Burning Vision

Description

122 pages
$16.95
ISBN 0-88922-472-2
DDC C812'.6

Publisher

Year

2003

Contributor

Reviewed by David E. Kemp

David E. Kemp, a former professor of drama at Queen’s University, is
the author of The Pleasures and Treasures of the United Kingdom.

Review

Burning Vision follows the journey of uranium rock, from its origins in
Northern Canada, embedded in Dene territory, through water, over land,
and into fire—the bomb that was dropped on Hiroshima. In the late
1800s, a Dene Medicine man sang four songs during his vision of a
burning in the sky.

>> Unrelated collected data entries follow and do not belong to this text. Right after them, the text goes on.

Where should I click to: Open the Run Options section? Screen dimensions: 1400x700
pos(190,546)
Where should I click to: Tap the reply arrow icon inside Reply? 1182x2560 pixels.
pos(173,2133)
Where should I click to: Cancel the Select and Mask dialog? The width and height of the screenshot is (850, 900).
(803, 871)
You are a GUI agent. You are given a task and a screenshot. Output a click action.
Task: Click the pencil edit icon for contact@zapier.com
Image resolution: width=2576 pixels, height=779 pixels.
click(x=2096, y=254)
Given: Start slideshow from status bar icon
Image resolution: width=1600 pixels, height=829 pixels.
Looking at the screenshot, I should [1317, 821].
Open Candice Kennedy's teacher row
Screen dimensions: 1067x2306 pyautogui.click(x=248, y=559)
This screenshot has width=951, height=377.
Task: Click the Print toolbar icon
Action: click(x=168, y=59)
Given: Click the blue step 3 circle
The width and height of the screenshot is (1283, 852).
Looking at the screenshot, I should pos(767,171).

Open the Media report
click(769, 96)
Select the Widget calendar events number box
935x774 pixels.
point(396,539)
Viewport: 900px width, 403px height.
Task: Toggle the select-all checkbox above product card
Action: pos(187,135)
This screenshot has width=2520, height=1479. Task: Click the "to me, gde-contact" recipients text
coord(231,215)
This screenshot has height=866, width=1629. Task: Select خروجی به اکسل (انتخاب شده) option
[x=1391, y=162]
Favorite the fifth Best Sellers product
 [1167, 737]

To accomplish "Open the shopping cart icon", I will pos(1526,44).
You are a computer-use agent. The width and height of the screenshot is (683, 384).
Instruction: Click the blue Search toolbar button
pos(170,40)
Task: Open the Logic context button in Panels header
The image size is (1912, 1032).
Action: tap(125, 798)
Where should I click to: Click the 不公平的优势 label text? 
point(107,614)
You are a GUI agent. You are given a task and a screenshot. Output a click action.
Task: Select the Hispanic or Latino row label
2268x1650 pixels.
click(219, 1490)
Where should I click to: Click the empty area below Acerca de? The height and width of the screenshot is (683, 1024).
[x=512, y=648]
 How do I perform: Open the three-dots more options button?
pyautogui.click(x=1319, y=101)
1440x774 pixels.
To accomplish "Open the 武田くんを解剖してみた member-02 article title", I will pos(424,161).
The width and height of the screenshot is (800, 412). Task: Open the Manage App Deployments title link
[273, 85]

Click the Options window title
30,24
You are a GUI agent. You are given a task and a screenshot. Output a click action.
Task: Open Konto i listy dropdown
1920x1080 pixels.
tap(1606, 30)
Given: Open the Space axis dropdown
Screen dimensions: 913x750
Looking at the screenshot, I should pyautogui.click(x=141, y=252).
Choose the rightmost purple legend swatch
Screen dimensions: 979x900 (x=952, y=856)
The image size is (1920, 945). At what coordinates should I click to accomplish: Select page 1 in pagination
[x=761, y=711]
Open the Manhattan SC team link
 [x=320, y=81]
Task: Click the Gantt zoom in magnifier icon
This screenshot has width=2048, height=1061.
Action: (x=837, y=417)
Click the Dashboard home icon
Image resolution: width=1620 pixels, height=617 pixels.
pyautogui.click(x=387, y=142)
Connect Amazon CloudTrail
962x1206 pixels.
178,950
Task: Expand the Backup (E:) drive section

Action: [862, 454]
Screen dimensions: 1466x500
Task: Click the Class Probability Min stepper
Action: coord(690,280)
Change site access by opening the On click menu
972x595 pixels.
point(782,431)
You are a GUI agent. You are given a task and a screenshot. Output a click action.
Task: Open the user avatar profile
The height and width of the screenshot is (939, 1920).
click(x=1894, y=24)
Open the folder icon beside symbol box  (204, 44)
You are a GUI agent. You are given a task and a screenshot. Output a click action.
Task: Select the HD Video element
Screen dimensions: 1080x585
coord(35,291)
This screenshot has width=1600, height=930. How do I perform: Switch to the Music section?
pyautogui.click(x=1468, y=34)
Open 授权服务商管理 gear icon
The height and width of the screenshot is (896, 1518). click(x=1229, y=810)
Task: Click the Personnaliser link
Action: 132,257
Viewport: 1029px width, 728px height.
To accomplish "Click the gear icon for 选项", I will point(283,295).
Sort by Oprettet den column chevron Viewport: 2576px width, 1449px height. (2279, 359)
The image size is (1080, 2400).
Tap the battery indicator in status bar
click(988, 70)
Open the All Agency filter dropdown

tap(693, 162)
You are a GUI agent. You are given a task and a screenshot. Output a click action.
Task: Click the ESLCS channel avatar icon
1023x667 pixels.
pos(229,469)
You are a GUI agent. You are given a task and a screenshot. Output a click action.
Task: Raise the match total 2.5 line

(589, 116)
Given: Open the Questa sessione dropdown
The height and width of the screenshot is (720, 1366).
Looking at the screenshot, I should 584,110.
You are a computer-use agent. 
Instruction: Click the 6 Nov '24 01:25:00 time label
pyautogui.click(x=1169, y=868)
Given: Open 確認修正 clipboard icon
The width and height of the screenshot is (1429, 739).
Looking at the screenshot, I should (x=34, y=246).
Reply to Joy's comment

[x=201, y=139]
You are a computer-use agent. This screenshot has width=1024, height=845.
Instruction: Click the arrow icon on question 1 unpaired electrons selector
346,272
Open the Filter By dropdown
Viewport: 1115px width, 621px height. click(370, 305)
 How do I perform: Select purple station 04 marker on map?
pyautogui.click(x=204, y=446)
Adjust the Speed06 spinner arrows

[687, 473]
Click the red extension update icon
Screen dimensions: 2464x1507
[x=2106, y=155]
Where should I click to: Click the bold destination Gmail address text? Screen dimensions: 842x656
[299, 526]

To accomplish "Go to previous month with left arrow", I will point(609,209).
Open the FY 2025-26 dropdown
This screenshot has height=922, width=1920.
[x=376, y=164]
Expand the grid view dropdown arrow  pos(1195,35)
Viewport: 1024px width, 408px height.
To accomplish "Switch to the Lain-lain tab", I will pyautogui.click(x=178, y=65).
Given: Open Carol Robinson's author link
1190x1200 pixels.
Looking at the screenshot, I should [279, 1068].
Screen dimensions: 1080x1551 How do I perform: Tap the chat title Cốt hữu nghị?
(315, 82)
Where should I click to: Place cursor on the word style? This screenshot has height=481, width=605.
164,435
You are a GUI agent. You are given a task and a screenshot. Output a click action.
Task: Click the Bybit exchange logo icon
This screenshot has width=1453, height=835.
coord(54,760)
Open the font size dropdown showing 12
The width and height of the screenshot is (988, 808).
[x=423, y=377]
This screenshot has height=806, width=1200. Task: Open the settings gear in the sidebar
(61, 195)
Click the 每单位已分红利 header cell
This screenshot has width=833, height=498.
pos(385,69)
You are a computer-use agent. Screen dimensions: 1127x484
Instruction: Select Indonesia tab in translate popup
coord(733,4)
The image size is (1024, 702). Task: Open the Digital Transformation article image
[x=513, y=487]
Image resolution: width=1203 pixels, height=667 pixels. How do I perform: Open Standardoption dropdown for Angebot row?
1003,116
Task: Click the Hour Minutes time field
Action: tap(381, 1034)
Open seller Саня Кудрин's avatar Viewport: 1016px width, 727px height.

Although the vision came true, its victims were not
the Dene but the Japanese.

Moving back and forth and across time, from the personal to the
universal and from realism to symbolism, Burning Vision is a remarkable
play. It blends a wry sense of irony with an impassioned humanism. It
questions the assumptions of public record. It celebrates the power of
oral traditions to express the real truth of private experience. At its
heart, it is a play about the loss of innocence, about how we are all
connected and how we continue to carry the genetic burdens of our
ancestors.

Writer/performer Marie Clements is the artistic director of Urban Ink
Productions and the award-winning author of eight plays, including Age
of Iron, Urban Tattoo, and Now Look What You Made Me Do. Burning Vision
was commissioned by Rumble Theatre in association with Urban Ink,
nominated for six Jessie Awards, and invited to the prestigious Festival
des Ameriques in Montreal and the Magnetic North Festival in Ottawa.